The Great Migration

August 09, 2016

As I'm back in the job market, I figured it was time to clean up some of my site internals. I've learned a lot about a lot since I first built it and my scss in particular was really showing its age. While I was in the trenches, I realized there was another big pain point I could fix: my blog.

For a long time, I had my blog in two places. It actually lived on tumblr, but I mirrored it on the blog section of my site using tumblr's APIv1. This was accomplished with some jQuery that would trigger on load and populate a <ul> element.

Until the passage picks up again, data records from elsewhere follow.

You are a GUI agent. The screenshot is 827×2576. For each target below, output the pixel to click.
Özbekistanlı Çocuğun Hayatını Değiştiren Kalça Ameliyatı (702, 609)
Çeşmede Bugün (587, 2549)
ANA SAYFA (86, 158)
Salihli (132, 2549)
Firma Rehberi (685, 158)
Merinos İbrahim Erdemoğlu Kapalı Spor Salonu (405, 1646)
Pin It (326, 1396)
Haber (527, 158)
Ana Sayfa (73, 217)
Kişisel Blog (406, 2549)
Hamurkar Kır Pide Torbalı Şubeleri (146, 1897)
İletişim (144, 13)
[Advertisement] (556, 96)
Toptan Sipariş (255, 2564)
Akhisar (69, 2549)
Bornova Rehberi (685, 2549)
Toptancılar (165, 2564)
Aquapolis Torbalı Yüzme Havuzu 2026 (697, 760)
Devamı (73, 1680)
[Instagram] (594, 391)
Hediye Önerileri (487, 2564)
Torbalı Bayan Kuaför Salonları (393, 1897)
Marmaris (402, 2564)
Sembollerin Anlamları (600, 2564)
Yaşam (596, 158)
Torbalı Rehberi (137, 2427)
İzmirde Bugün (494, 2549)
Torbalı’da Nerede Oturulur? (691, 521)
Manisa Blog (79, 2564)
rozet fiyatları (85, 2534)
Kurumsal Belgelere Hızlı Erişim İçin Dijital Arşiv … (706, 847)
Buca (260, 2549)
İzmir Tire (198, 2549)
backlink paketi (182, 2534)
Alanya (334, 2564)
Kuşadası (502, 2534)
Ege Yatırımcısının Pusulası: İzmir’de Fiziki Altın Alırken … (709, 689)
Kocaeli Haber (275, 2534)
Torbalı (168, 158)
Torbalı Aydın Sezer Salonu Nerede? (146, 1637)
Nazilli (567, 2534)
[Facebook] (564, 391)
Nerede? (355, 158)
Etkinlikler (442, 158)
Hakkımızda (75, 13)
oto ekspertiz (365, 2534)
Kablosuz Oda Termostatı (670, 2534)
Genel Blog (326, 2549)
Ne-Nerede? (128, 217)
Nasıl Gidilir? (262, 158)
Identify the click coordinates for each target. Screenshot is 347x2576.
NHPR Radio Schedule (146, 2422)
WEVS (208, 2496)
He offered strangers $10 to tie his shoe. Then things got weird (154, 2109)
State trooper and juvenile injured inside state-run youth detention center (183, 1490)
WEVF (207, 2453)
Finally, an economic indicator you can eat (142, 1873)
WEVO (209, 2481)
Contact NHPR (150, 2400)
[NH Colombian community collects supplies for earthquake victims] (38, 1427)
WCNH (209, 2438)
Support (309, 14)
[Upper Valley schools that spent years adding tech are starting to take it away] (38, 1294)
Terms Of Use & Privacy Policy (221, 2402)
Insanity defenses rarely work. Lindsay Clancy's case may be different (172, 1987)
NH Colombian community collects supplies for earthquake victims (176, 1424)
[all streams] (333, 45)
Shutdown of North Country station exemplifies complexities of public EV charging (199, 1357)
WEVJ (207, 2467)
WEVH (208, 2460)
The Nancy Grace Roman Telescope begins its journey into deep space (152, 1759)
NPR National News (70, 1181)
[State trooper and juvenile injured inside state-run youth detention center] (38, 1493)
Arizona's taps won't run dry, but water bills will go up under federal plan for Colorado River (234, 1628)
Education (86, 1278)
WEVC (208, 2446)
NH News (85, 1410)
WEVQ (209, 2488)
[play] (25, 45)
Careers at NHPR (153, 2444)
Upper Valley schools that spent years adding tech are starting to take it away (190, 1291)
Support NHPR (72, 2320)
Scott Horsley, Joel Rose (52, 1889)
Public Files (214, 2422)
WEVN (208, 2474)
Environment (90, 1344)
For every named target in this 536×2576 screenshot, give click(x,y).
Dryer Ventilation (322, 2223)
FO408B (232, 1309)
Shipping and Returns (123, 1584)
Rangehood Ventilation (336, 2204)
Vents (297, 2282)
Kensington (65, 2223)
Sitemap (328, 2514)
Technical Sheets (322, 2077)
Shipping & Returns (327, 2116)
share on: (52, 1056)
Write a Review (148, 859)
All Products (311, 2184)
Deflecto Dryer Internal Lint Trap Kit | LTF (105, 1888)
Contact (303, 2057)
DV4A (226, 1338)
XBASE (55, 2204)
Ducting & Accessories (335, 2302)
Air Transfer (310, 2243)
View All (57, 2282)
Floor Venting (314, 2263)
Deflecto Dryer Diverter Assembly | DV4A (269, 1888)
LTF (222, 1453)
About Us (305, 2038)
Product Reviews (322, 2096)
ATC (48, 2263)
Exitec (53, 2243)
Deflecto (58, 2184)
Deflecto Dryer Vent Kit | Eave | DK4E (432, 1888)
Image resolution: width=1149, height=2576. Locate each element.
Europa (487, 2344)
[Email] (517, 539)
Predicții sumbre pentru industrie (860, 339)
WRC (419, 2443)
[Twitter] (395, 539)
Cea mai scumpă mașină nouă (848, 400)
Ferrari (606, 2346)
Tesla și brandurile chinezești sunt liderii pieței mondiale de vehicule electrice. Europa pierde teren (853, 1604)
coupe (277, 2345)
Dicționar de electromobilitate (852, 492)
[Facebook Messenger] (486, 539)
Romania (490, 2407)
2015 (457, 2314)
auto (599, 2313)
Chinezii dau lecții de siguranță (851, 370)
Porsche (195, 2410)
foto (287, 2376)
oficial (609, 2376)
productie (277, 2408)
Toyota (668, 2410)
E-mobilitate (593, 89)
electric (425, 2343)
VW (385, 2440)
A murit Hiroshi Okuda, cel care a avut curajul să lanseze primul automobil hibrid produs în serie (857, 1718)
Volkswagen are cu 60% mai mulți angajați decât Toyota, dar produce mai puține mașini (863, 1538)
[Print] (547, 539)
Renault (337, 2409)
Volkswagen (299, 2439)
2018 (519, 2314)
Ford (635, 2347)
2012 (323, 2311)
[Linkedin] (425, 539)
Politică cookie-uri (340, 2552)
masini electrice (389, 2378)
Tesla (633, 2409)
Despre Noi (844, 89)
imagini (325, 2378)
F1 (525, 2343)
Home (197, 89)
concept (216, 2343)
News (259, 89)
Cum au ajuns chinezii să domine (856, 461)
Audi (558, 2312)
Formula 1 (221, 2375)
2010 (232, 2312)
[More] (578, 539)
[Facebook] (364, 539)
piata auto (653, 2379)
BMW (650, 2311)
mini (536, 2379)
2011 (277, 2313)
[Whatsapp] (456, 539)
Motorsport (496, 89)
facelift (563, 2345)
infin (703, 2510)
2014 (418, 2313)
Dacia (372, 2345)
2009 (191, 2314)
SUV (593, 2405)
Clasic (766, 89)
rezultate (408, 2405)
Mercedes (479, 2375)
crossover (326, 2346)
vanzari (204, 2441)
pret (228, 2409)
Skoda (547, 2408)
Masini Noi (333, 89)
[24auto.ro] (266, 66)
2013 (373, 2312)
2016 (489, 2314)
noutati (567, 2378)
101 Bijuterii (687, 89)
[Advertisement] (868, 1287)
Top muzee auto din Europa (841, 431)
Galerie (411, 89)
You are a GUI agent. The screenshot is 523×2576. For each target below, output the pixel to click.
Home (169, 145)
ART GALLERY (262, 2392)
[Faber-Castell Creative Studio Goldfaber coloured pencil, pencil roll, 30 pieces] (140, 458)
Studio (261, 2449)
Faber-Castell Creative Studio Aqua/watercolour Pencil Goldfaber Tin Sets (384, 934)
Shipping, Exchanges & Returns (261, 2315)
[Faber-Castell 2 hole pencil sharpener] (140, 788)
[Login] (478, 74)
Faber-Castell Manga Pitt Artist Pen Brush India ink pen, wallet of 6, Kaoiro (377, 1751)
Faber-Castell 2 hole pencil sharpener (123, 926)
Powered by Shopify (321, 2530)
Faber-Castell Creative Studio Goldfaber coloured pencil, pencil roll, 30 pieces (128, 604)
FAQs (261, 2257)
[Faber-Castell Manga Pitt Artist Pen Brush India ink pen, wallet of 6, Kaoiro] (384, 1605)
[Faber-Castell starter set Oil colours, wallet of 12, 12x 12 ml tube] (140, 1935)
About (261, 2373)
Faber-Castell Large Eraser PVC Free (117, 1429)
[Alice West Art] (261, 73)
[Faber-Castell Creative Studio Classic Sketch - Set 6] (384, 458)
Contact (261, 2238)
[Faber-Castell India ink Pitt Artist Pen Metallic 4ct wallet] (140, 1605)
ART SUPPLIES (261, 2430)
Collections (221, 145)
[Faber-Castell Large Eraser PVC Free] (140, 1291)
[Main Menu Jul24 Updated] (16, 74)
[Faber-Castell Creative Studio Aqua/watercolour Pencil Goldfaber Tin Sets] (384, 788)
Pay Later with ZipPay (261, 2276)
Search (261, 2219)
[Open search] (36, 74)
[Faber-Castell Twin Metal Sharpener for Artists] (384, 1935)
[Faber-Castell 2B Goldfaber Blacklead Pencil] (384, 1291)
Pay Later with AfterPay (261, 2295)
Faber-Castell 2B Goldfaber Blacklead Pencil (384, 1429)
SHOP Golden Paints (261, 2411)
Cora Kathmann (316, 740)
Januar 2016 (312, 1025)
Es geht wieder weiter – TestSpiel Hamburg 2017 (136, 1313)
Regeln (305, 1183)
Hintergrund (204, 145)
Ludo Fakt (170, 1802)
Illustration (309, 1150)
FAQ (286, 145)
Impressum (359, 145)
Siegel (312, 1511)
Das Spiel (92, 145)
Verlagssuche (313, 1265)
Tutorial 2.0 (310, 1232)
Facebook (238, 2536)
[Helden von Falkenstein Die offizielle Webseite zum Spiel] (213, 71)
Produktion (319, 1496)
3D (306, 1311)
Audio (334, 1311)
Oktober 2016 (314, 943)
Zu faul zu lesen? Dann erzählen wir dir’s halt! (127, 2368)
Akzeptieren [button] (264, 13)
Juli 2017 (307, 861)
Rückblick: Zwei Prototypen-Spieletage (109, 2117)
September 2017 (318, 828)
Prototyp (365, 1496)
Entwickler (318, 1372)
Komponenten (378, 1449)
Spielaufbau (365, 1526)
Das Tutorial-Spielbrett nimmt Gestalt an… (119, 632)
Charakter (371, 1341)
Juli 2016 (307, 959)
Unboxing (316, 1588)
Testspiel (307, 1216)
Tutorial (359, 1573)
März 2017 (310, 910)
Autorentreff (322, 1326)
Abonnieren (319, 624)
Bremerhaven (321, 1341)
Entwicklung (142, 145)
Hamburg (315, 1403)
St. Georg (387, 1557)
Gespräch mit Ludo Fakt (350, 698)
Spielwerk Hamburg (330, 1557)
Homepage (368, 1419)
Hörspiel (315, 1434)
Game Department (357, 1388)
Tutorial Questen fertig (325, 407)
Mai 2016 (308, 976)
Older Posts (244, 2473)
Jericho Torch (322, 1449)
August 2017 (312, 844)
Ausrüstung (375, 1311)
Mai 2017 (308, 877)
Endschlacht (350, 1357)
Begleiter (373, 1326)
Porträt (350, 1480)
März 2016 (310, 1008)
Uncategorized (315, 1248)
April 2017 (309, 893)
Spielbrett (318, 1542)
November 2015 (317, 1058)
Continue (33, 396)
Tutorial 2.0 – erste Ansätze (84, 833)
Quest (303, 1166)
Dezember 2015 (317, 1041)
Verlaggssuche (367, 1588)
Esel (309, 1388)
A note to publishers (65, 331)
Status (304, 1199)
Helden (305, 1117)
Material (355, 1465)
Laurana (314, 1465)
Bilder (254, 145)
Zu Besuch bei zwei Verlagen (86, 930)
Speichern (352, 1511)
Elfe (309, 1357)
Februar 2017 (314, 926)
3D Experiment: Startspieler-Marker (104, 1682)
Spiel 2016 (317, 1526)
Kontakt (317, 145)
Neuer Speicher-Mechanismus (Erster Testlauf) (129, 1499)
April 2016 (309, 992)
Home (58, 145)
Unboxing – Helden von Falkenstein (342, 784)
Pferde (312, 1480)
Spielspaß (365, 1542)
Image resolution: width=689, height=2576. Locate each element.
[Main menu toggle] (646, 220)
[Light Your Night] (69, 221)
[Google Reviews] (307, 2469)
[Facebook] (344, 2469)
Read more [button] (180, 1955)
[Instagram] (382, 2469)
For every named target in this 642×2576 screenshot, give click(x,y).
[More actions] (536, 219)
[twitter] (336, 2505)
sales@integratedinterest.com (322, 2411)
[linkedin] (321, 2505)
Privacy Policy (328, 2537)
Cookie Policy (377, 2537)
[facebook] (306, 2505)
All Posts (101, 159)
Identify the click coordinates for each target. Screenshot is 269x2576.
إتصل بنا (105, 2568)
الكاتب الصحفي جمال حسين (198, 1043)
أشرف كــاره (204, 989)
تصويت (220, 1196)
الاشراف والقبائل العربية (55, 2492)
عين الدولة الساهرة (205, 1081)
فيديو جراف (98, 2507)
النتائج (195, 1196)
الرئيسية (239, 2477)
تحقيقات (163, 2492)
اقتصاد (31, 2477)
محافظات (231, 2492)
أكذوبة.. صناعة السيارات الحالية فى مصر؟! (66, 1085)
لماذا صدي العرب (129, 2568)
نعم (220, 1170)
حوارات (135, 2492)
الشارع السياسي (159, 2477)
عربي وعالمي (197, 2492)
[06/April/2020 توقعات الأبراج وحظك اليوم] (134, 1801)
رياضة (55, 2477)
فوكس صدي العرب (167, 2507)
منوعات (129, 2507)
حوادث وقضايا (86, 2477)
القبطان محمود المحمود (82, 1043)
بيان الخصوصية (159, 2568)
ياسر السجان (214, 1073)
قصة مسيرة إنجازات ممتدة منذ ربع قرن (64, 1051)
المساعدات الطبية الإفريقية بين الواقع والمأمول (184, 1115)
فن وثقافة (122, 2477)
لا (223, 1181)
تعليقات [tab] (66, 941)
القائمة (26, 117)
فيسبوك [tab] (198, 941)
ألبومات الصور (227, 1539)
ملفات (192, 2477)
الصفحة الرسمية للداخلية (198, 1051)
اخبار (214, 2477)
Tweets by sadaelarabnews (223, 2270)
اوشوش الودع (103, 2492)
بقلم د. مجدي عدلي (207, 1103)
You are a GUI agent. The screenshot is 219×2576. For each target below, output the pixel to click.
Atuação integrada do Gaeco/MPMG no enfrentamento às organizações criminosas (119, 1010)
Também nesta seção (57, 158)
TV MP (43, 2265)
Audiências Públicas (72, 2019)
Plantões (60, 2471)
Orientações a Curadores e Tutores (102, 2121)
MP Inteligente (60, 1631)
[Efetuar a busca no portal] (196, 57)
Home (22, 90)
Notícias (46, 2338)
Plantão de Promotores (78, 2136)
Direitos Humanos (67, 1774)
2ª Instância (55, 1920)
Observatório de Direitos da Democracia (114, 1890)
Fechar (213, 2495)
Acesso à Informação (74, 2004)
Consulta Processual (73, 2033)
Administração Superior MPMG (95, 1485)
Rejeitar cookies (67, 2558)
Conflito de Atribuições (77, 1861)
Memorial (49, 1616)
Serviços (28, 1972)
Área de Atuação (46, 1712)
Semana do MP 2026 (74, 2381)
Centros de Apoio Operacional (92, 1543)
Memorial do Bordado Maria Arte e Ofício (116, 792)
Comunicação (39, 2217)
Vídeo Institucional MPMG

This was fine, but it meant I was maintaining two sets of css and user experience was inconsistent depending on which platform they were reading on. I was already leveraging middleman to generate my static site and found that they have a blogging extension. Moving all my posts would allow me to check my posts into git and use triple ` notation for code blocks. The only hiccup was that tumblr has no way to export all of your posts, so it was time to dive back into their API. The game was afoot.

Extracting from Tumblr

Tumblr's APIv1 is all but depreciated at this point, so I went with v2 for my task. Luckily, it's simple and well documented. I'll describe here how to use tumblr's API to extract all of your content from their platform, should you choose to leave. To get all of our files in the right place, we'll go through a few steps:

Get an API key
Download all the posts we want
(optional) format our json nicely
Convert json to markdown.

Make an App

While anybody could hit a public blog before, v2 requires an API key. To get one, head here and click + Register application, naming it whatever. Below, you should now see your "OAuth Consumer Key", known now as your <API_KEY>. You'll need this in just a sec.

Grab Some Posts

You'll need to hit a url with your new key. I used curl so I could pipe the output into another step or two, but Postman is a viable alternative. Running the following command in your terminal gives you a json file with info on your 20 most recent posts.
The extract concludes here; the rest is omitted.